8/23/00 Remarks By The President To The Crossroads Middle School Community
                              THE WHITE HOUSE

                       Office of the Press Secretary
                      (Monmouth Junction, New Jersey)
___________________________________________________________________________
                                  ______
  For Immediate Release                                   August 23, 2000


                         REMARKS BY THE PRESIDENT
                 TO THE CROSSROADS MIDDLE SCHOOL COMMUNITY

                         Crossroads Middle School
                              Monmouth Junction, New Jersey


1:35 P.M. EDT


     THE PRESIDENT:  Thank you.  Please be seated, everybody.  We all
appreciated the standing ovation, but you're about to get tired.
(Laughter.)  I am so glad to be here.  Let me say, first of all, I thought
Malaika Carpenter gave a terrific talk, didn't you?  (Applause.)  I
understand her parents, Nancy and Lenny, and her brother Jerren are here.
Where are they?  Stand up there.  (Applause.)  You did well.

     I'd like to thank Dr. Stewart for welcoming us here, and Dr.
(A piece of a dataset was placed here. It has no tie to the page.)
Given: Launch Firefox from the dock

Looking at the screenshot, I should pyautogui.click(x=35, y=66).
Warfel,
the principal here.  I'd also like to say a special word of appreciation
for this terrific band.  Weren't they great, this jazz band?  (Applause.)
I mean, they played "Hail To The Chief," and "On Broadway," and "Caravan,"
and lots of other things, and they did it very, very well.  There aren't
many middle school bands in America that are that good, I can tell you.
And you should be very proud of them.  They're really good.  (Applause.)
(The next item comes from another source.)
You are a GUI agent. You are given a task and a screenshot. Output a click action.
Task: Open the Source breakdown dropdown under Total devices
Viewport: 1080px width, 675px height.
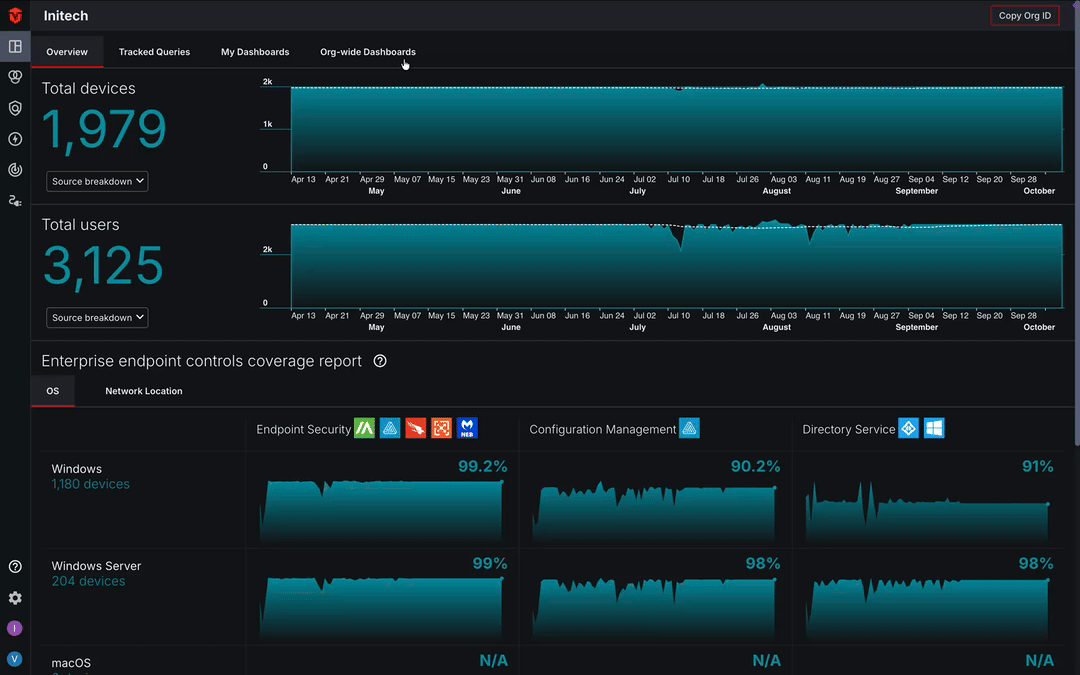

     And I'd like to thank the other students that met with me just a few
moments ago.  And I'd like to say a special word of appreciation to your
Representative in Congress, Rush Holt, who is here with me.  (Applause.)
Since I'm at a school, I can say this -- Rush was a university professor
for about a decade, an educator, a trained physicist.  When he got elected,
we all used to kid him that he knew entirely too much to be a politician.
We thought it would be a terrible burden.  But I can tell you, from my
point of view as someone who has worked for eight years to improve the
quality and the availability of opportunity in education, it has been a
real joy to have someone like him with the depth of commitment to education
that he has demonstrated these last two years.  It's been wonderful.
(Applause.)

     Well, we're about to go back to school.  And I've always thought of
back to school time as sort of a new beginning.  It certainly is for the
students and the teachers -- new students, new books, new school supplies,
new faces in the classroom, a time when a lot of parents stop and think
again about the role of education in their own children's lives and what
they hope will be their children's future.  I think it's a good time for
our country to do the same.  So today, I'd like to talk a little bit about
what we can do to prepare our schools and our children not just for the new
school year, but for the new economy of the 21st century.
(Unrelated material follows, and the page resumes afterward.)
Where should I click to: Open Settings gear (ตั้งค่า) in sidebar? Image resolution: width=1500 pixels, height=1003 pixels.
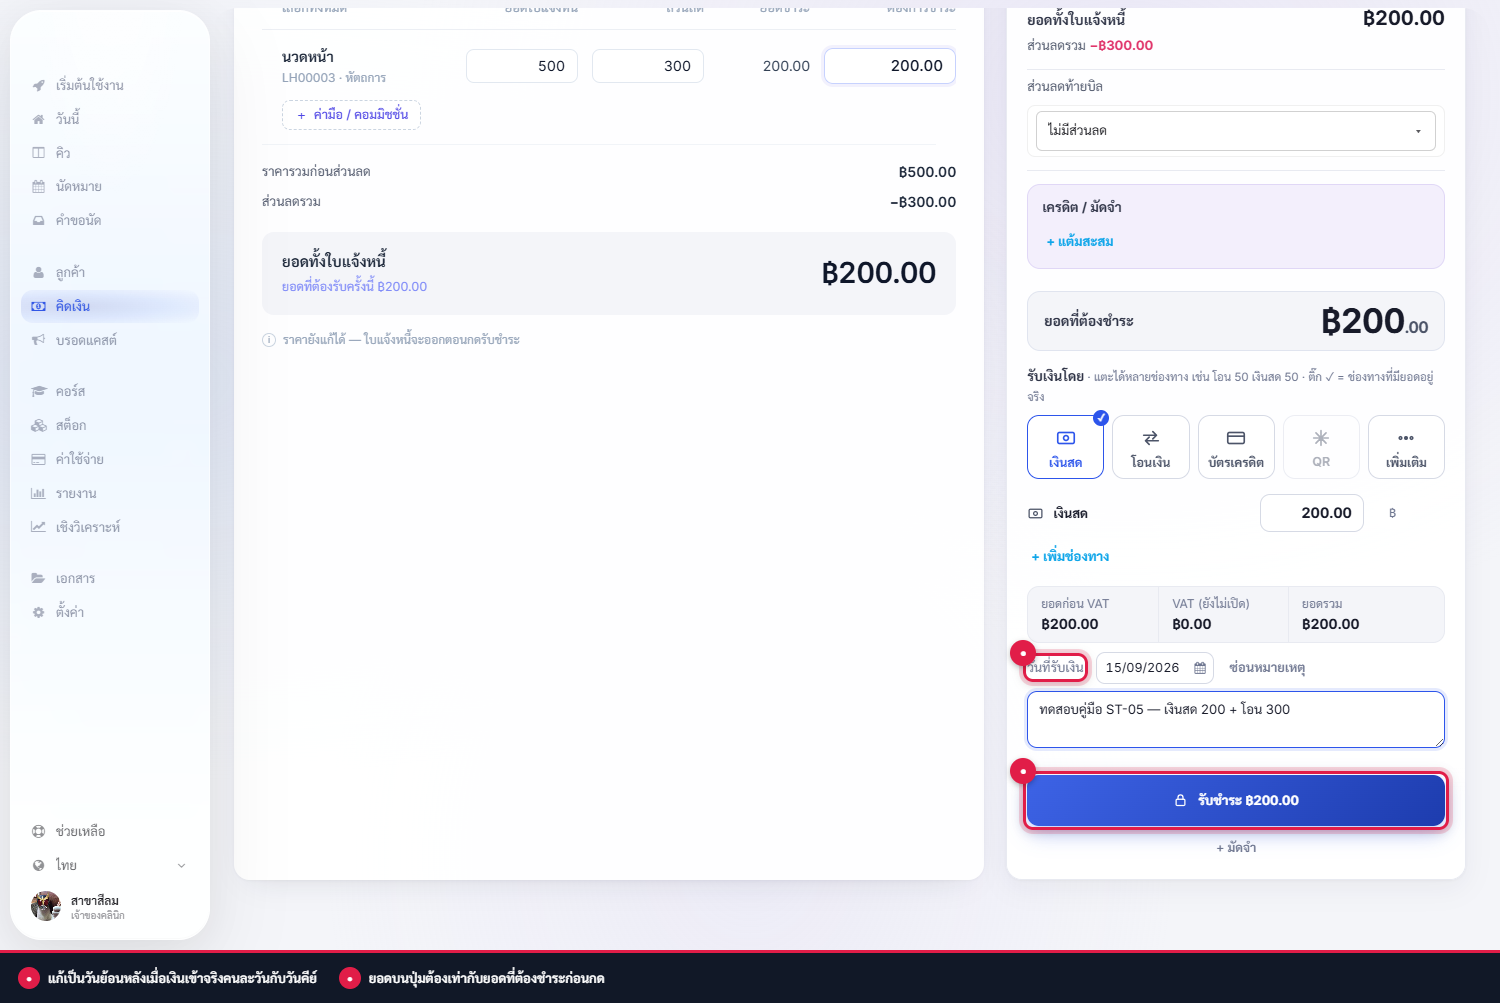39,612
     We are very fortunate in America today to be living in the longest
economic expansion in our history, to have 22 million new jobs and the
lowest unemployment rate in 30 years and the highest homeownership ever, a
25-year low in the crime rate, a 35-year low in the welfare rolls, with
incomes going up and poverty going down.  The great -- (applause) -- thank
you.  The great debate that I hope our country will have not only in this
election year, but in the remaining weeks of this session of Congress is
what are we going to do with this good fortune.

     You know, the parents here in the audience can empathize with this.
One of the things you learn when you live long enough is that sometimes you
make mistakes not because times are so tough, but because they're good, and
you kind of break your concentration and you let moments pass by.  And
anybody that lives over 30 years can think of some time in his or her life
when you made a mistake like that.

     So this is a very important time for our country.  What are we going
to do with this good fortune, unprecedented in our whole history?  I hope
that we will use this time to dream about the future we want for our
children and to literally make a list of what we have to do to achieve it.
I hope we'll use this time to pay down our debt and get this country out of
debt for the first time since 1835, to keep interest rates lower and keep
the economy going.  I think that's a good thing to do.  (Applause.)

     I hope we'll use this opportunity to create incentives for people to
invest in the poor areas that still aren't participating in our recovery.
Here in New Jersey, you might find it hard to believe, but there are
several Indian reservations in America where the unemployment rate is still
over 50 percent, even though the national rate is 4; and inner city areas
and small rural towns.  So I hope we'll do that.

     I hope we will take this opportunity when we have some money to
lengthen the life of Social Security and Medicare -- take it out beyond the
baby boom generation so that when those of us who are baby boomers retire,
we don't bankrupt our kids and their ability to raise our grandchildren,
because they shouldn't be prejudiced by the fact that time has taken us
into our later years.  I hope we'll use this time to provide some needed
health care advances, including prescription drug benefits for seniors on
Medicare.  (Applause.)

     But there is nothing more important for us to do if we want to use
this moment to build a future of our dreams for our kids than to make sure
all of our children get a 21st century education.  And that requires both
investment and standards in accountability.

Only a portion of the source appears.